■ Source records
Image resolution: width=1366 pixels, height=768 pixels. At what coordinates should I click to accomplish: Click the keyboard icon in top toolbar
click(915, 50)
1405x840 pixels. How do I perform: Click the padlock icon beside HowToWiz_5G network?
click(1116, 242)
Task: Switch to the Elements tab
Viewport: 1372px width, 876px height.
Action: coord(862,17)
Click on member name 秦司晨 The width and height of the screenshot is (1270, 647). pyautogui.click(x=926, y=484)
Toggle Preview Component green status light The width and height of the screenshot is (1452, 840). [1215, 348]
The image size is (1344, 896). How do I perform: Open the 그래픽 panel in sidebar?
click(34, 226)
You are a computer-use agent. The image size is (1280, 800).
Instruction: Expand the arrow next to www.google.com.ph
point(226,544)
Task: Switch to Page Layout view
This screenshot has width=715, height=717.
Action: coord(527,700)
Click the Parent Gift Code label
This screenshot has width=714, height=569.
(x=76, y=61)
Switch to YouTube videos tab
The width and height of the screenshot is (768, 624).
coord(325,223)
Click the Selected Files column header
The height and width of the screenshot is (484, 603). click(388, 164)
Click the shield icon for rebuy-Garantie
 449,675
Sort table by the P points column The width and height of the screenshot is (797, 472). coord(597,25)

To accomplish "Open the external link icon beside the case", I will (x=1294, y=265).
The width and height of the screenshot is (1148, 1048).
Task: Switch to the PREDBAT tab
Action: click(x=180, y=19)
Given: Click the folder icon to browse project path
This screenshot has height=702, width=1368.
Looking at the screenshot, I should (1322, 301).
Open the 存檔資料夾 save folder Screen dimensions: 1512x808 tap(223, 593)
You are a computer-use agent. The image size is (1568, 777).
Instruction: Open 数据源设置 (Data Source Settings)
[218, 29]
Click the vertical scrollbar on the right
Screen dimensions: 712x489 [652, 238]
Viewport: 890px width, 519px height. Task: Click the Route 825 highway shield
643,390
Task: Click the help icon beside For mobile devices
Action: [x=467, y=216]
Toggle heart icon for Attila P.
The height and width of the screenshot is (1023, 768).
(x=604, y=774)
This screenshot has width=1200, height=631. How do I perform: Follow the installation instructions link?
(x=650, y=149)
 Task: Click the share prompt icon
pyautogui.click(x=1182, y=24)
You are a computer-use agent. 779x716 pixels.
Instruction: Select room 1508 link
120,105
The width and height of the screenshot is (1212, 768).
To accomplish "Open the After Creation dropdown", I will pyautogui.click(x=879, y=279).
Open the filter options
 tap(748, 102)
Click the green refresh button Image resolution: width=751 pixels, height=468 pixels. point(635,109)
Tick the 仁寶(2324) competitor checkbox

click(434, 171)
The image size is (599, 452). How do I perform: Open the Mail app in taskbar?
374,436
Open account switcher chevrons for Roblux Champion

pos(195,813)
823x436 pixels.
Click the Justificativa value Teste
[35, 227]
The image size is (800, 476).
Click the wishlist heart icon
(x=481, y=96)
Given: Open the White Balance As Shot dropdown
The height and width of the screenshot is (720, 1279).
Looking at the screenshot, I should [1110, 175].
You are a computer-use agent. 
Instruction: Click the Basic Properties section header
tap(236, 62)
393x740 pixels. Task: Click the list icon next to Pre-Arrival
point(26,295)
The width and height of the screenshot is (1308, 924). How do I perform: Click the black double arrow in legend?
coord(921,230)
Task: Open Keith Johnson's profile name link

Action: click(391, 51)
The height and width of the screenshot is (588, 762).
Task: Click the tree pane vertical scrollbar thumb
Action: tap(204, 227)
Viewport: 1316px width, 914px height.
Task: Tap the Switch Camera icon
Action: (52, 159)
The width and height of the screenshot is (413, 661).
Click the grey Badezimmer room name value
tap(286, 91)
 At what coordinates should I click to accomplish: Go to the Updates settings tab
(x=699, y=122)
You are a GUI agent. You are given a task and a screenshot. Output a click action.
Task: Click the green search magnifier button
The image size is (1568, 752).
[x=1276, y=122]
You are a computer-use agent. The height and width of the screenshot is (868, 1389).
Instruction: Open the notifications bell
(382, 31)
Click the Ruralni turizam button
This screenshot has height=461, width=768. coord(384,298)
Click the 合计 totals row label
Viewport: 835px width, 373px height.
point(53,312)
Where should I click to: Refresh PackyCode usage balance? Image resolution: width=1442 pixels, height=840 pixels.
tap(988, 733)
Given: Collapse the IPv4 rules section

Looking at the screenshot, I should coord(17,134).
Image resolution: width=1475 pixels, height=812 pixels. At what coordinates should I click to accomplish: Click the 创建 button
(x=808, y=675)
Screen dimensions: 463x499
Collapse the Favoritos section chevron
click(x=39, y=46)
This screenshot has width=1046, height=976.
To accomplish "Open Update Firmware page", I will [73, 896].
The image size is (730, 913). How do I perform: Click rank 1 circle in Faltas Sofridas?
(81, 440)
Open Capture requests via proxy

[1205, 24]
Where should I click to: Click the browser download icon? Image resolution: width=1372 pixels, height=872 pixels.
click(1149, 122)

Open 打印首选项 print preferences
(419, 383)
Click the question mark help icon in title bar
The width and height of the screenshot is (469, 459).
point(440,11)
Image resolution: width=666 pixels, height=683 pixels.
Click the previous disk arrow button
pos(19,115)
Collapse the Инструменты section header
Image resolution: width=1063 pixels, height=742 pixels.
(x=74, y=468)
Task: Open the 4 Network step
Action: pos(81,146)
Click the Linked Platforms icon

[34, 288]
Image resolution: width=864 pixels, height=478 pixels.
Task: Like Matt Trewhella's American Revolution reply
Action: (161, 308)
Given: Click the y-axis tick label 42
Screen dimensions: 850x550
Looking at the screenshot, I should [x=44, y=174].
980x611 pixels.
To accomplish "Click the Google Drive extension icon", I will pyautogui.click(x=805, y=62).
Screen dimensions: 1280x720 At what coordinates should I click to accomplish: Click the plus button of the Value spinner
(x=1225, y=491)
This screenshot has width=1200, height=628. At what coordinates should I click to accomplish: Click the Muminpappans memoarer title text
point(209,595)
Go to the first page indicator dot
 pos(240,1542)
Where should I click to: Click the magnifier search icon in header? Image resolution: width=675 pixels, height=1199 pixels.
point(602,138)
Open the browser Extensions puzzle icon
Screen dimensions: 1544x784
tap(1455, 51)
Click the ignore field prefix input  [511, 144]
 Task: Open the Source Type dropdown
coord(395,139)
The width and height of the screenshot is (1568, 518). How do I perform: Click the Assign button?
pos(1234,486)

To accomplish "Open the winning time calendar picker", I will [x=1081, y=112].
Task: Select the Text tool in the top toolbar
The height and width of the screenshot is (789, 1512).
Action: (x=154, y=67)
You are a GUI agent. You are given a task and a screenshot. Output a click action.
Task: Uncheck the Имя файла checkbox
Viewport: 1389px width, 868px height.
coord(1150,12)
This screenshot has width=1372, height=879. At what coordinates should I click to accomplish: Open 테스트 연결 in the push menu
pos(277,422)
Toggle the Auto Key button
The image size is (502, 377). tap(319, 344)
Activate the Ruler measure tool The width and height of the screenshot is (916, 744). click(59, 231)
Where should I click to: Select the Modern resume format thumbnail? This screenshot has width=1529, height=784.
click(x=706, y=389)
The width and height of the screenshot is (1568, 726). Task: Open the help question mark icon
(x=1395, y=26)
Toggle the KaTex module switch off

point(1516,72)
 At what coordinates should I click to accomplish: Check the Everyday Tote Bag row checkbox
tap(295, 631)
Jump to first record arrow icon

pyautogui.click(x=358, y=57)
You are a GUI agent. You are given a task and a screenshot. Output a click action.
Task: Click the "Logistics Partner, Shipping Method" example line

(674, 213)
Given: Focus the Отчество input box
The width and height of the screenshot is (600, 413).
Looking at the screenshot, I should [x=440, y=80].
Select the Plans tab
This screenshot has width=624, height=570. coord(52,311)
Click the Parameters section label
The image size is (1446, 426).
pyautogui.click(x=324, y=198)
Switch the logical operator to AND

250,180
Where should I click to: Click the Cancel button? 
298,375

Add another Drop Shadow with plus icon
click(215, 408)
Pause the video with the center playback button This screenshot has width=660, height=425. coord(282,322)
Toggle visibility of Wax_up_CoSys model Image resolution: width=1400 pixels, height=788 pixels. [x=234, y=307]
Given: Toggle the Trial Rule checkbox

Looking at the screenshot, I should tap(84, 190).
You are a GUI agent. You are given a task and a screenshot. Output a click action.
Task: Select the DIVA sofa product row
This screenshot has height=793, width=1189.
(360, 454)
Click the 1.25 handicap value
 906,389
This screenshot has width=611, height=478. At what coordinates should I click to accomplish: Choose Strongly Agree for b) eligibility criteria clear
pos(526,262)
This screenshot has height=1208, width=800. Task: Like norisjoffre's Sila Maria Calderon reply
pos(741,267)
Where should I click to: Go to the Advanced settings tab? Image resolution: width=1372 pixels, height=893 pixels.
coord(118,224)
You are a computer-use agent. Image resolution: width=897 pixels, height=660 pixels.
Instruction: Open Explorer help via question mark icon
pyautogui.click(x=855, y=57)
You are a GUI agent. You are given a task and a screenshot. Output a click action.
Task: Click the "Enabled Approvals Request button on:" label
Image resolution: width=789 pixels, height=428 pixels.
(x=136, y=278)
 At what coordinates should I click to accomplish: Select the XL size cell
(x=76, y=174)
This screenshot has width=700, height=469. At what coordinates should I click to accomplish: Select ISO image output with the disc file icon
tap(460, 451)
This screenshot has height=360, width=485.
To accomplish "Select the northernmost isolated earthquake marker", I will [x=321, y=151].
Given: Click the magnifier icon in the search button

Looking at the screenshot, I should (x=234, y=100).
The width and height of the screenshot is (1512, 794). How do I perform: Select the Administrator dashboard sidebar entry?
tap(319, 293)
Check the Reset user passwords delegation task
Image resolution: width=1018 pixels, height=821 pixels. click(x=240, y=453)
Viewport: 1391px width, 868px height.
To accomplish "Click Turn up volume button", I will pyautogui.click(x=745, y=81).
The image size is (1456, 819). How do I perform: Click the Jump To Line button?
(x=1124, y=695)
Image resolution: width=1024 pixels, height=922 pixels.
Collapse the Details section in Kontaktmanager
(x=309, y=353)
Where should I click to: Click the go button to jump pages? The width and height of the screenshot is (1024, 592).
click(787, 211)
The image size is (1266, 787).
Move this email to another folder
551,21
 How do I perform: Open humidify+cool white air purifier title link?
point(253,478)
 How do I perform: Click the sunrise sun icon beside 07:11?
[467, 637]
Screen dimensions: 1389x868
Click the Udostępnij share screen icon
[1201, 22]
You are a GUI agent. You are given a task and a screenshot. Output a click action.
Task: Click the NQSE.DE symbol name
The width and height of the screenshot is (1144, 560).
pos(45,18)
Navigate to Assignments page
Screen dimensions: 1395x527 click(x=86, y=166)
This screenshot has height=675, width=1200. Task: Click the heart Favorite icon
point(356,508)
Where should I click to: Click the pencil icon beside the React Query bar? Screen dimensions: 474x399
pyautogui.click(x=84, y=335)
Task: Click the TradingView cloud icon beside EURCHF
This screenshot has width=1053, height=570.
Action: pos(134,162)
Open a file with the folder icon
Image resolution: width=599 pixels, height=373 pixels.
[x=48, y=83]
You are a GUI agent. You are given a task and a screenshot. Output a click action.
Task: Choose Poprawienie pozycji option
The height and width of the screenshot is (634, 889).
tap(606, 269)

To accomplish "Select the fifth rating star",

■ Directive
Can you convert the part of the items above that opens with the line containing "You are a computer-use agent. 779x716 pixels." and closes with the line containing "point(26,295)", both of those lines included, into a numbered list with any blank lines dropped?

■ Answer to this task
1. You are a computer-use agent. 779x716 pixels.
2. Instruction: Select room 1508 link
3. 120,105
4. The width and height of the screenshot is (1212, 768).
5. To accomplish "Open the After Creation dropdown", I will pyautogui.click(x=879, y=279).
6. Open the filter options
7.  tap(748, 102)
8. Click the green refresh button Image resolution: width=751 pixels, height=468 pixels. point(635,109)
9. Tick the 仁寶(2324) competitor checkbox
10. click(434, 171)
11. The image size is (599, 452). How do I perform: Open the Mail app in taskbar?
12. 374,436
13. Open account switcher chevrons for Roblux Champion
14. pos(195,813)
15. 823x436 pixels.
16. Click the Justificativa value Teste
17. [35, 227]
18. The image size is (800, 476).
19. Click the wishlist heart icon
20. (x=481, y=96)
21. Given: Open the White Balance As Shot dropdown
22. The height and width of the screenshot is (720, 1279).
23. Looking at the screenshot, I should [1110, 175].
24. You are a computer-use agent. 
25. Instruction: Click the Basic Properties section header
26. tap(236, 62)
27. 393x740 pixels. Task: Click the list icon next to Pre-Arrival
28. point(26,295)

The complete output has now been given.